Miss Body said that her father owned a “proper” pack of bloodhounds.
She said: “They hunted humans, which usually meant wife, children or any willing runners were sent off into the landscape and they hunted just the scent of somebody’s shoes or sock, not like they do in drag hunts.”
Miss Body said that her father’s deep love of the countryside, fishing and chalk streams led him to buy the family house by the River Pang “on the strength of seeing a trout in the river, but it eluded him for years”.
She went on: “He had a split cane rod – what I call proper fishing – that belonged to his grandfather.
“Between writing books he attempted to go fishing. He taught me, but we usually seemed to catch trees or trousers.”
“He loved the chalk streams of England. The Pang is a chalk stream and he very much wanted to try and conserve the river and did quite a lot of work on it and started, with others, the conservation project.
“He was 90 last year, but he was still carrying on conservation work on the river.
“He was very much a countryman at heart.”
Sir Richard was president of the William Cobbett Society and chairman of the Ruskin Society.
Born in Eton, Sir Richard was educated at Reading School, following family tradition – the family have owned Hyde End in Shinfield since 1720 – and later qualified as a barrister.
An author of several books on agriculture, Miss Body said that her father’s works were “a bit controversial”.
“The stuff he was writing about, pesticides and modern farming particularly, was considered quite controversial at the time,” she said.
“A lot that he has written about has now been taken up by the Government.
“He was somebody who was a bit of a rebel. He was the original Muckspreader in – for years they kept it a secret, but now the original Muckspreader has gone to ground.”
Sir Richard was first elected as Conservative MP for Billericay in 1955 and later served as MP for Holland with Boston from 1966 until 1997.
Following boundary changes, he was then MP for Boston and Skegness, until he stood down in 2001.
During this time, he put through legislation to stop the chaining up of pregnant sows in confined spaces.
Miss Body said: “It’s a very rural constituency and he was an MP who really wanted to look after it. He had no aspirations to be a minister.

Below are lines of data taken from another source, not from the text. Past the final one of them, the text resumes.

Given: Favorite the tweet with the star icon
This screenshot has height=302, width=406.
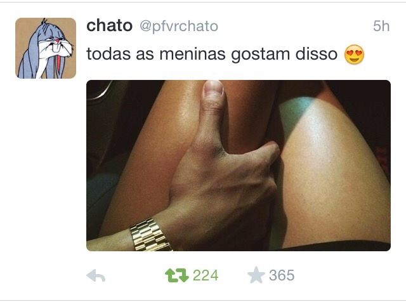Looking at the screenshot, I should pyautogui.click(x=256, y=275).
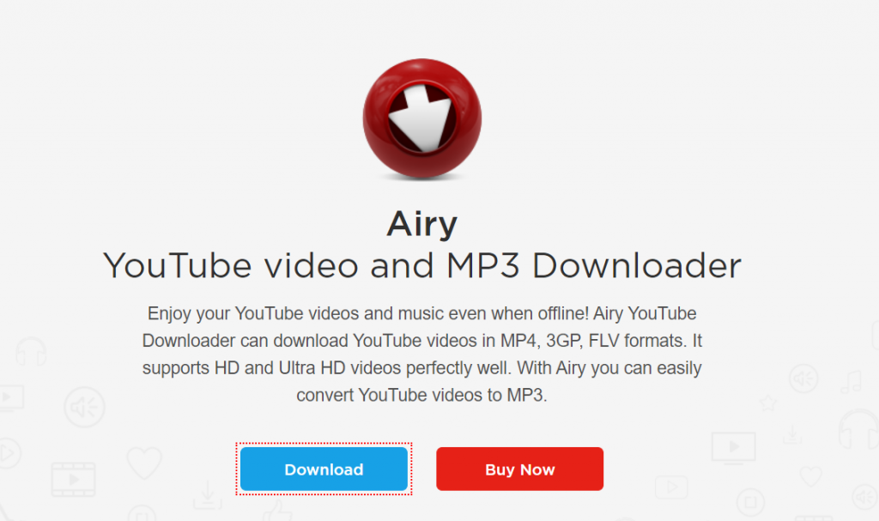The image size is (879, 521).
Task: Click the faded music note icon on right
Action: click(851, 382)
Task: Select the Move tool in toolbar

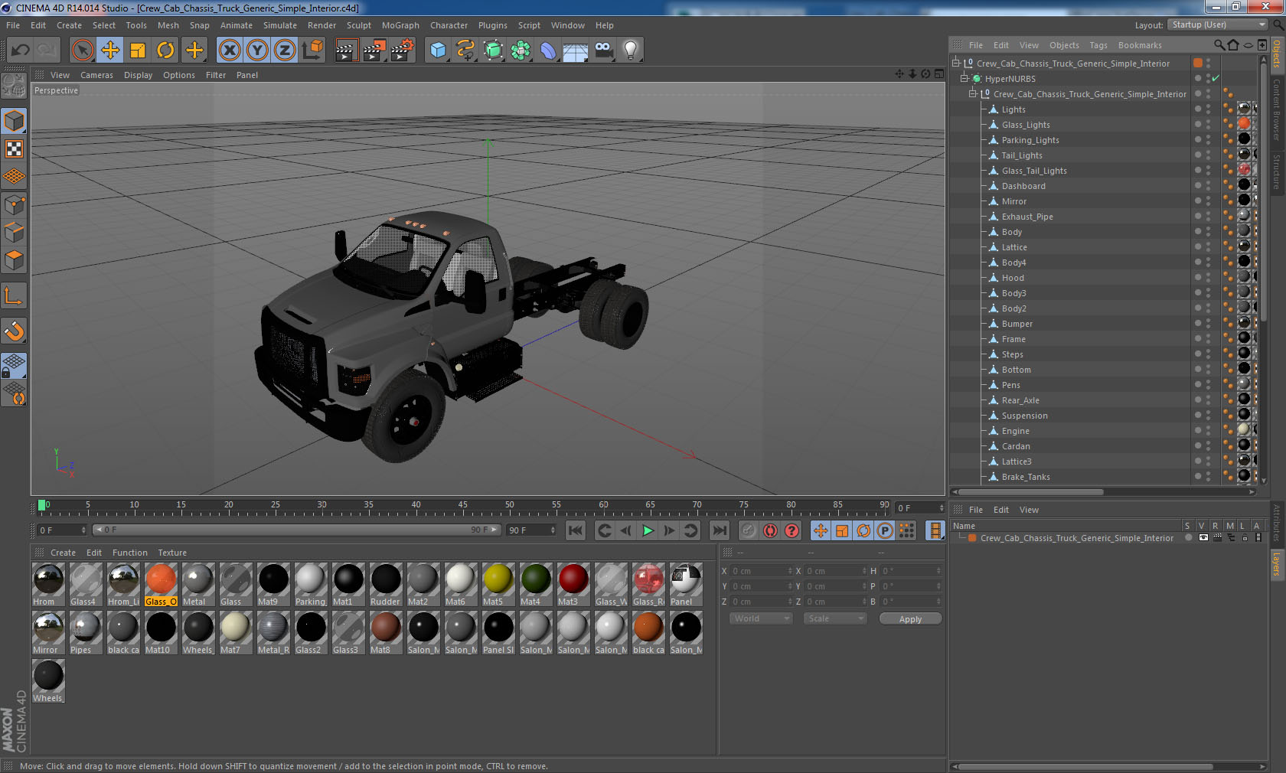Action: (110, 51)
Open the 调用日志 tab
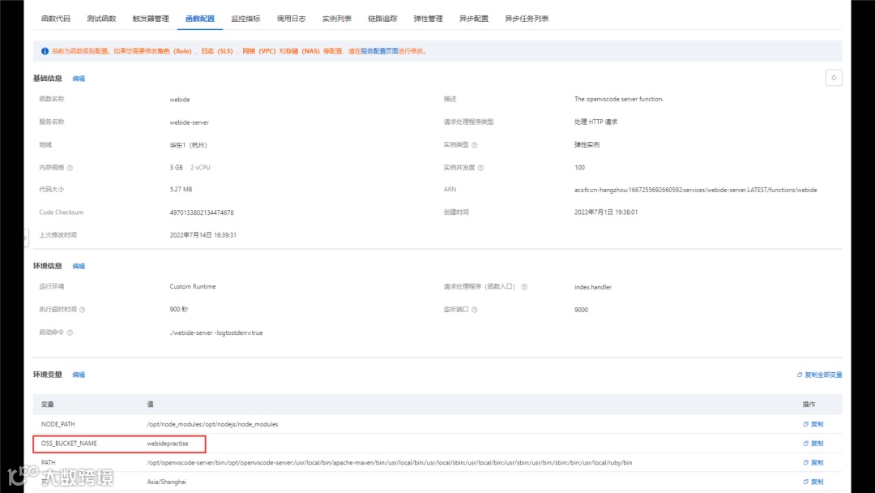The height and width of the screenshot is (493, 875). tap(291, 18)
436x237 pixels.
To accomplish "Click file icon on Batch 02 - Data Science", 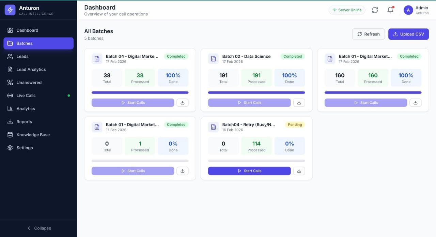I will (x=213, y=59).
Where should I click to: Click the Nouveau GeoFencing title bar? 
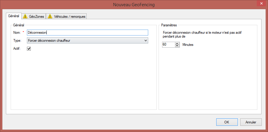(x=134, y=5)
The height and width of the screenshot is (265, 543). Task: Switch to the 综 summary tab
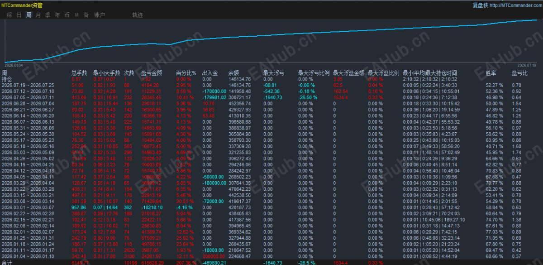[x=10, y=15]
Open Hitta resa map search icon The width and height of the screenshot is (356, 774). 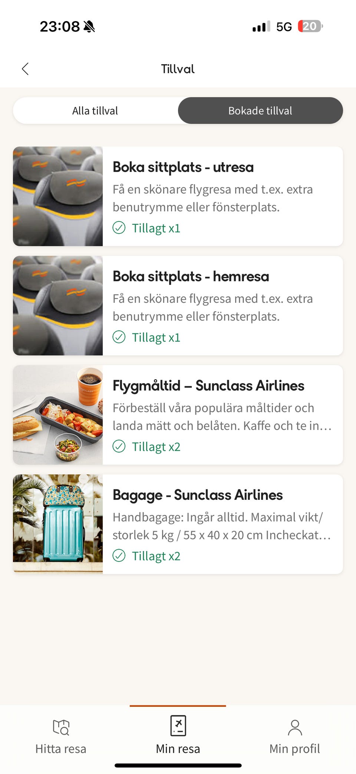61,727
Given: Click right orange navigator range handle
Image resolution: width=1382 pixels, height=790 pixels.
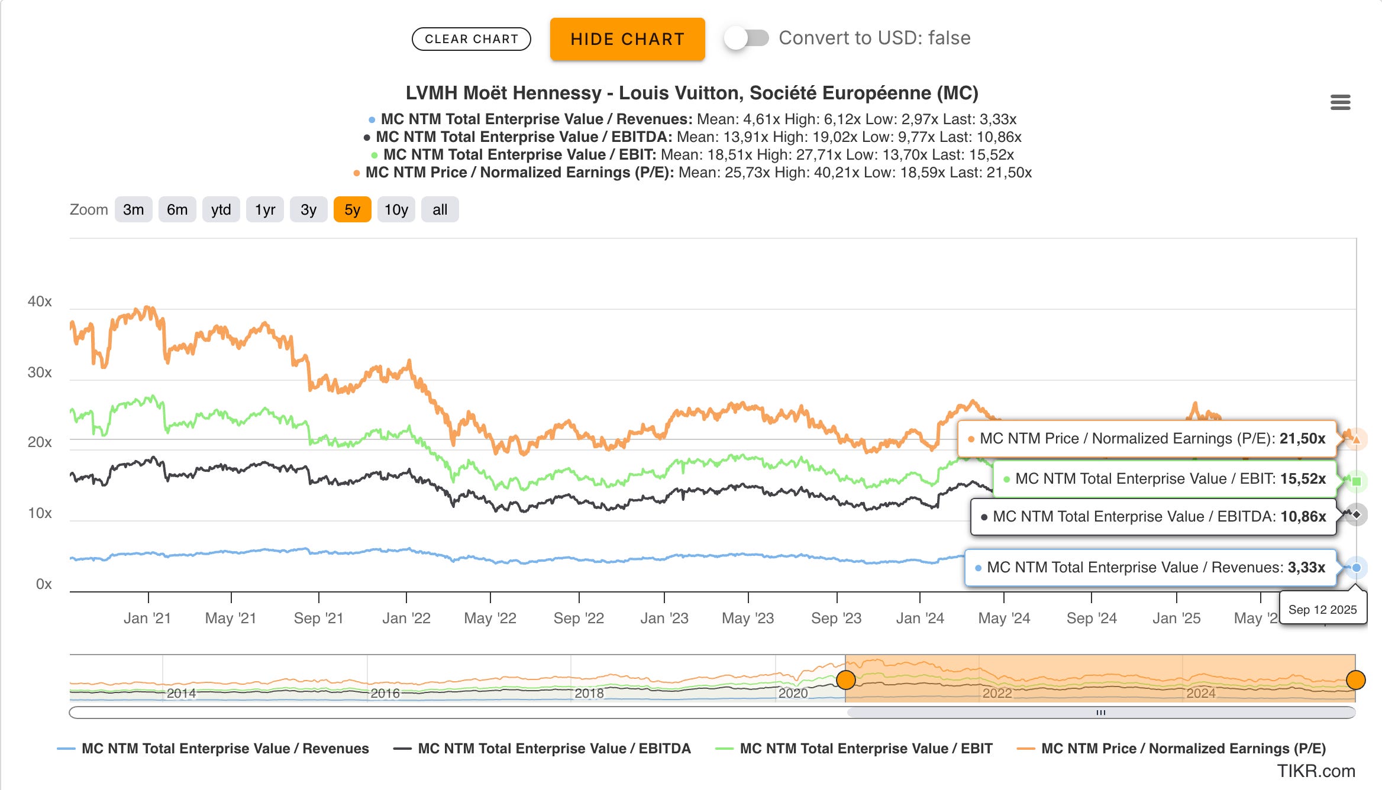Looking at the screenshot, I should [1355, 680].
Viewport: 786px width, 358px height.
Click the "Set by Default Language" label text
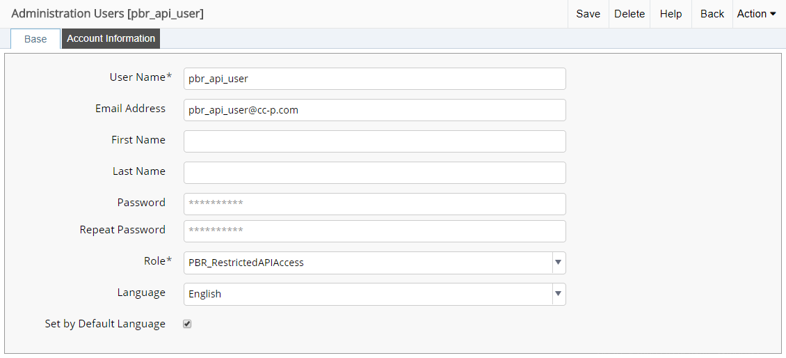pos(105,324)
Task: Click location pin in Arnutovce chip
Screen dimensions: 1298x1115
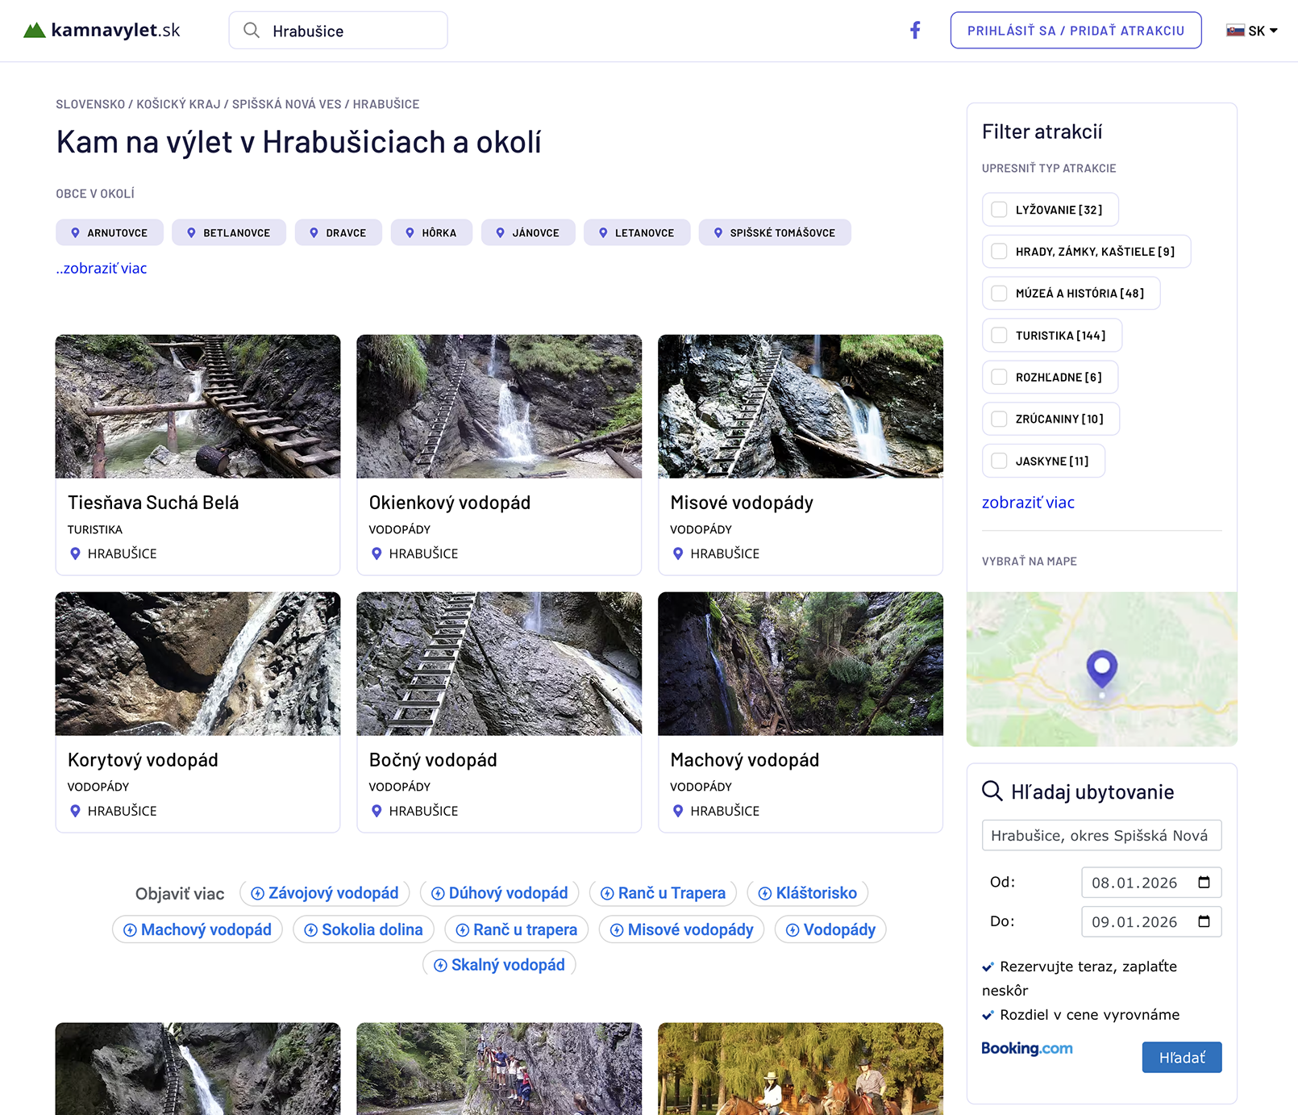Action: coord(75,232)
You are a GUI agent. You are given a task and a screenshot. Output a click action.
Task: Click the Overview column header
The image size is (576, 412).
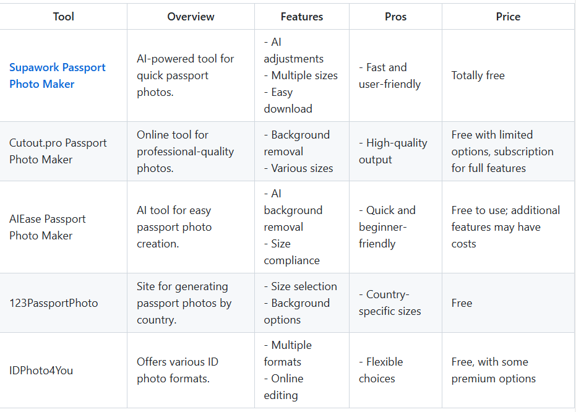click(191, 17)
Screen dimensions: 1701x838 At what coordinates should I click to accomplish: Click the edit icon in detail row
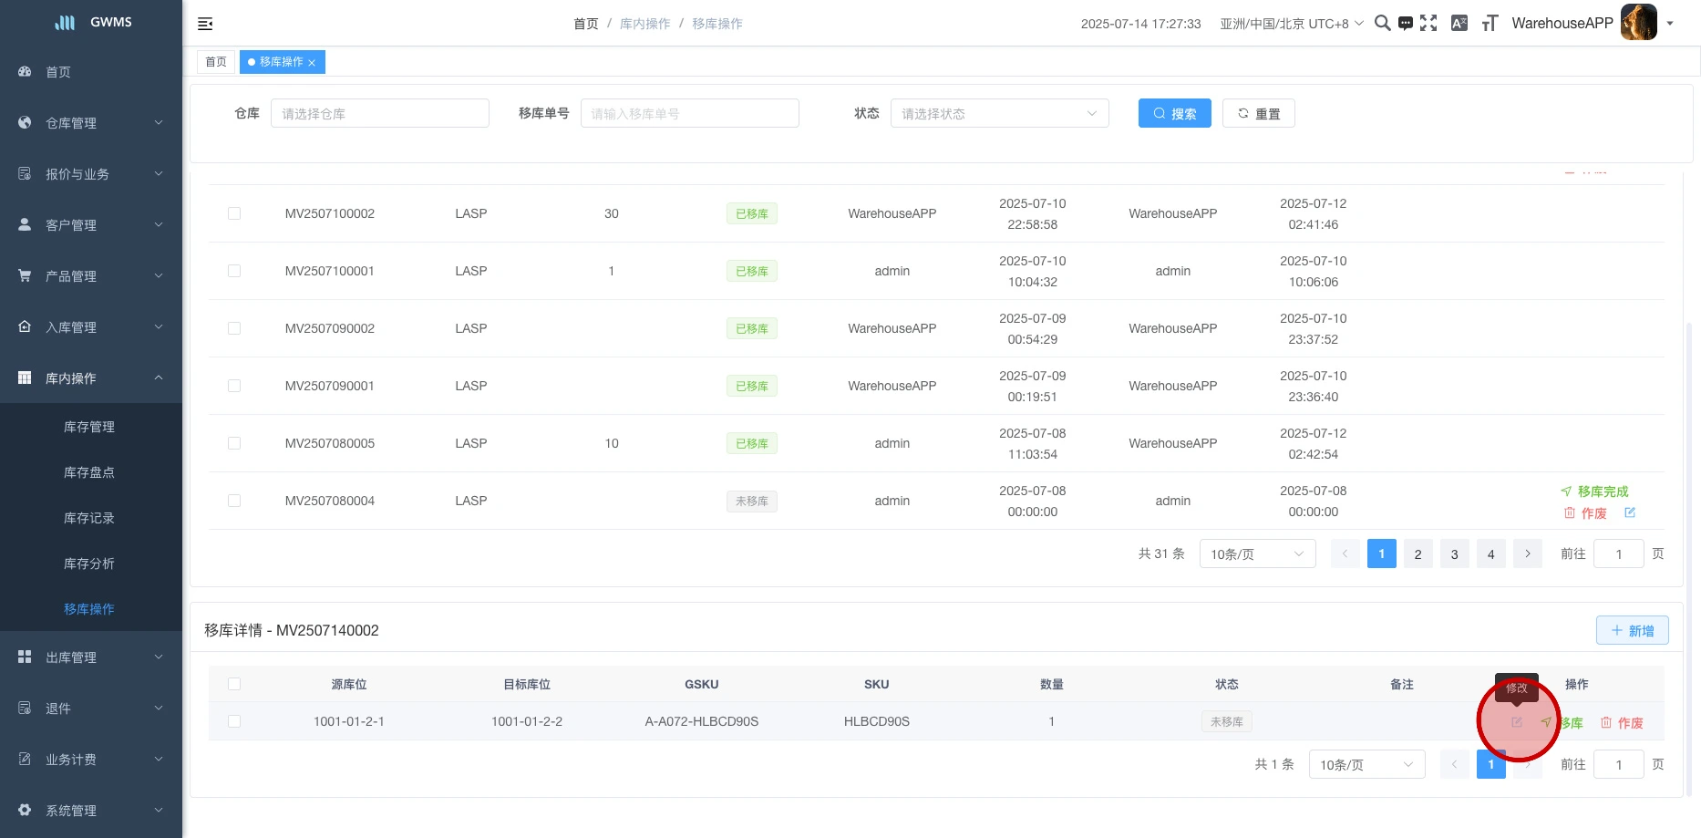coord(1517,722)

“He had huge energy and determination, which I think you need to have when you go into politics, but he understood how it worked.
“He was fascinated by politics and critical thinking and how people have a view and over time that view can change.
“He was extremely good at public speaking. He would speak and he would electrify the whole room.”
Miss Body described her father, who co-chaired the Great Britain Out movement against Britain joining the European Economic Community (EEC) in the 1970s, as “a maverick and anti-Maastricht”.
“He liked to think about doing things smaller and not larger,” she said.
“He was against the EEC after reading the Treaty of Rome and questioned just how sensible it was going into the EEC and how rules and sovereignty would be changed.”
The former MP, author and barrister suffered from a degenerative eye condition after he was punched by muggers in Hyde Park and went blind towards the end of his life.
Miss Body said: “Despite having a degenerative eye condition, it didn’t stop his political career and writing and going on to do publishing.
“As a family we had to deal with my father going blind.
“When he went to vote he would come home late and he would walk through Hyde Park.
“It turned out the attackers were bank robbers from Glasgow.
“They punched him in the eye and head.
“His father’s gold watch was stolen, but we found it in an alley; but for £5 he lost his sight. It took 20 years to lose it.”